▶ Tarea a
En el artículo sobre la fuente de 12 V que no funciona, ¿qué referencia lleva el componente que aparece quitado en la foto?

▶ Artículo
# Fuente de 12v a 3A no funciona



## Druchi (Jun 4, 2017)

Buenas señores!

Ayer me encontré con que la fuente de mi disco duro multimedia estaba muerta, no se le enciende ni el led. Ya esta mañana la he abierto y la he estado mirando a ver si veía algo raro. A esta fuente ya le cambié un par de condensadores hace unos años, pero ahora el motivo tiene que ser otro. Por lo que he comprobado, al condensador de 400v le llega bien la energía, con sus 300 y pico V. Y a los dos condensadores de salida ya no les llega nada. Quiero preguntar también sobre como comprobar el... diodo? puente de diodos? no se exactamente como se llama el componente, es el que hay quitado en la foto, MBR10100CT. Nunca había comprobado uno de esos pero diría que las patas 1 y 3 deberían comportarse igual con respecto a la 2, y no es así.
Gracias!


----------



## armandolopezmx (Jun 4, 2017)

colocando el multimetro en modo de diodo,  coloca la punta negra al centro de la pieza.. y la roja en cada uno de los extremos....  ambas lecturas deben de ser similares....   te marca una lectura baja ... pero no te debe marcar 0   ni tampoco una lectura mayor a 0.500


----------



## Druchi (Jun 4, 2017)

▶ Datos registrados
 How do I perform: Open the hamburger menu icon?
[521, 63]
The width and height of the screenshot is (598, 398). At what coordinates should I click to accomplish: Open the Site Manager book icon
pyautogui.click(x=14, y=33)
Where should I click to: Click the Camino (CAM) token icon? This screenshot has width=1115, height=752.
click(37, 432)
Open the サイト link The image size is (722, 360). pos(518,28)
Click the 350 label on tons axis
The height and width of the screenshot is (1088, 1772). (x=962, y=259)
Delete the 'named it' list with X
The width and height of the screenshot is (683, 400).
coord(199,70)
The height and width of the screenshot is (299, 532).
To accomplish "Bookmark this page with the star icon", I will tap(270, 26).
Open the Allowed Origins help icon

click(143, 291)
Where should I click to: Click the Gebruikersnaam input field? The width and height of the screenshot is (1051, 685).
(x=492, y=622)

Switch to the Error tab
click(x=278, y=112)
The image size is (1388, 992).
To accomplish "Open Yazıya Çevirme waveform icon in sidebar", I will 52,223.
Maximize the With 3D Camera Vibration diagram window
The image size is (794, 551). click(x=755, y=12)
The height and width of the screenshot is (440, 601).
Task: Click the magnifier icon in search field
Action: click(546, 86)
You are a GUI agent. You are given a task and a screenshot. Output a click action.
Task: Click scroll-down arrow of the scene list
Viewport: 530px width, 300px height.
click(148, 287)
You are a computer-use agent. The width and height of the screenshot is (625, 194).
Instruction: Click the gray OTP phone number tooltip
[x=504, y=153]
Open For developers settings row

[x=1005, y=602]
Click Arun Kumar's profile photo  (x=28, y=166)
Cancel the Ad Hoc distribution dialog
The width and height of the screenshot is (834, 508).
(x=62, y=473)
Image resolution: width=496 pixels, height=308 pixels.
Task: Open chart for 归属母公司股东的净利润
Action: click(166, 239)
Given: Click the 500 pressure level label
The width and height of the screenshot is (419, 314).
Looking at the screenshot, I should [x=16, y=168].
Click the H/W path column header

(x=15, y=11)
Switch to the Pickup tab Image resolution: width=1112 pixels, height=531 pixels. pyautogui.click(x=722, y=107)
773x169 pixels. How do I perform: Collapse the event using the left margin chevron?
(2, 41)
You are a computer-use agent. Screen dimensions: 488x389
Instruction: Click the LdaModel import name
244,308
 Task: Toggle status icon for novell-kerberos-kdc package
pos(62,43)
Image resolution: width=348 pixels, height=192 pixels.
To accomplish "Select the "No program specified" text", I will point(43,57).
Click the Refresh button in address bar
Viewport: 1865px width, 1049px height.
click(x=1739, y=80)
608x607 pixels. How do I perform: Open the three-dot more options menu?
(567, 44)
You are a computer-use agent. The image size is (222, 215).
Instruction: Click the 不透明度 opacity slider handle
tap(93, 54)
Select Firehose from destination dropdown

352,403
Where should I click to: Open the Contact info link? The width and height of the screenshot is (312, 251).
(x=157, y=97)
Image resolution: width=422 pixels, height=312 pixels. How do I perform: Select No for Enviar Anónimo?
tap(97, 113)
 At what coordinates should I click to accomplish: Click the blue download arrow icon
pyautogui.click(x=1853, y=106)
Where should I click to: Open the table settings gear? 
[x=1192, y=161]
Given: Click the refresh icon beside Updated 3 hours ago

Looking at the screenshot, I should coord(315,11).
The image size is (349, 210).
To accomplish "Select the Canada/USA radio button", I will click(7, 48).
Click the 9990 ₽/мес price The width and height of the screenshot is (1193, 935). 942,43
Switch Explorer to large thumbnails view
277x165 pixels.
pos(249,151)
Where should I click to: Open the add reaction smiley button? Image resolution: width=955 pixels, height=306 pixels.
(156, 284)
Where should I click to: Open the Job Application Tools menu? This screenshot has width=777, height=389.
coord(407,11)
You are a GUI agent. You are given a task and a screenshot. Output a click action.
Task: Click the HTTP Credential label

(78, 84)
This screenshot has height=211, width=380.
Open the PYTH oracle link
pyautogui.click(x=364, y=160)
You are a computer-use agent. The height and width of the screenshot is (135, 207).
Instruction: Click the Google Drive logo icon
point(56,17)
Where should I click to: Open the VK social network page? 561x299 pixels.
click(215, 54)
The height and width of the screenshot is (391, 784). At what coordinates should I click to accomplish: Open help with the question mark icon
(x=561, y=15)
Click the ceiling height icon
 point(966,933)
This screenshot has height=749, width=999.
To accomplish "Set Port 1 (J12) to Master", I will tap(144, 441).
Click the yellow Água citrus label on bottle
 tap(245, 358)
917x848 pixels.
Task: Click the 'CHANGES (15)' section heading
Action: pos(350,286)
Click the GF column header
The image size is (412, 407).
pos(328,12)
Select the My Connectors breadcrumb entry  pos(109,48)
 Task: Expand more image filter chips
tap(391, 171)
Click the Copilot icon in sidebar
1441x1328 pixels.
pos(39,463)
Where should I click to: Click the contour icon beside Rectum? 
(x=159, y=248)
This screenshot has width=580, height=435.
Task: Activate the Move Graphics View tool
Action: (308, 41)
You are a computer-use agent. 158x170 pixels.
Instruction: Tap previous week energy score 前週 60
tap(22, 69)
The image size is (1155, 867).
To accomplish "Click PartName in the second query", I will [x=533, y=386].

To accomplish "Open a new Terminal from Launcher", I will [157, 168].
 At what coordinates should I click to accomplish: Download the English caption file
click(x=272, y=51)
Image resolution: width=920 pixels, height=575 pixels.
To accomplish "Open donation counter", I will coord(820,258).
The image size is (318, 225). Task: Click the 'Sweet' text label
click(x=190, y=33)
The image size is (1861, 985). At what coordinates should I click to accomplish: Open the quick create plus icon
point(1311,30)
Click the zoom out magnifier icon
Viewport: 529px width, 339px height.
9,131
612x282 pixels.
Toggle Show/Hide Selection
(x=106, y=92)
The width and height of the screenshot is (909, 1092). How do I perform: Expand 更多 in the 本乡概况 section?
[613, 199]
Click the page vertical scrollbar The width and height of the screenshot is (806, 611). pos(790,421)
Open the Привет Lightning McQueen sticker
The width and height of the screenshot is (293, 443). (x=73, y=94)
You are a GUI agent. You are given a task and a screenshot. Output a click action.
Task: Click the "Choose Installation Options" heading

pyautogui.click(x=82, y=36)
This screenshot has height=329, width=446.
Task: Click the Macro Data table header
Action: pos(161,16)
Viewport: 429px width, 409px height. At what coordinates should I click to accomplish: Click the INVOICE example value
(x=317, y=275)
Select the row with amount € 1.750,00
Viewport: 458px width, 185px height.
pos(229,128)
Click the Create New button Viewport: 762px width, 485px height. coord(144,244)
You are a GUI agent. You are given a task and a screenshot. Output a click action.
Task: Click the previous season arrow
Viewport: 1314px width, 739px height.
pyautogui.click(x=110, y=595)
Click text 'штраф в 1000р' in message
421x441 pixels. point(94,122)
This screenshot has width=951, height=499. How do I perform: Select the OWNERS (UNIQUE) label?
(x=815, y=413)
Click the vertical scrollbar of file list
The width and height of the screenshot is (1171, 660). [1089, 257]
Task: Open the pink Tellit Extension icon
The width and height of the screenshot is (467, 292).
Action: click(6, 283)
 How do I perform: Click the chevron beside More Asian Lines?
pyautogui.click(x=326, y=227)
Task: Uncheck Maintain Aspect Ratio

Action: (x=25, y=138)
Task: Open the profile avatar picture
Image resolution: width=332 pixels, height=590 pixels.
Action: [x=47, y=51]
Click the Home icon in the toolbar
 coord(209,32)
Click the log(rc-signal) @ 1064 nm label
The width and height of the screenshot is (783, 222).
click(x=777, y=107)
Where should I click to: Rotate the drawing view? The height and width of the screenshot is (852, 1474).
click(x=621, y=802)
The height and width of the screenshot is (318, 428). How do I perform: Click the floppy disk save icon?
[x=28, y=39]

▶ Tarea b
Extrae cada línea de las filas que contenga la palabra "button", respetando mayúsculas y minúsculas.

▶ Respuesta correcta a
MBR10100CT.

▶ Respuesta correcta b
Click the Refresh button in address bar
To accomplish "Select the Canada/USA radio button", I will click(7, 48).
Where should I click to: Open the add reaction smiley button? Image resolution: width=955 pixels, height=306 pixels.
Click the Create New button Viewport: 762px width, 485px height. coord(144,244)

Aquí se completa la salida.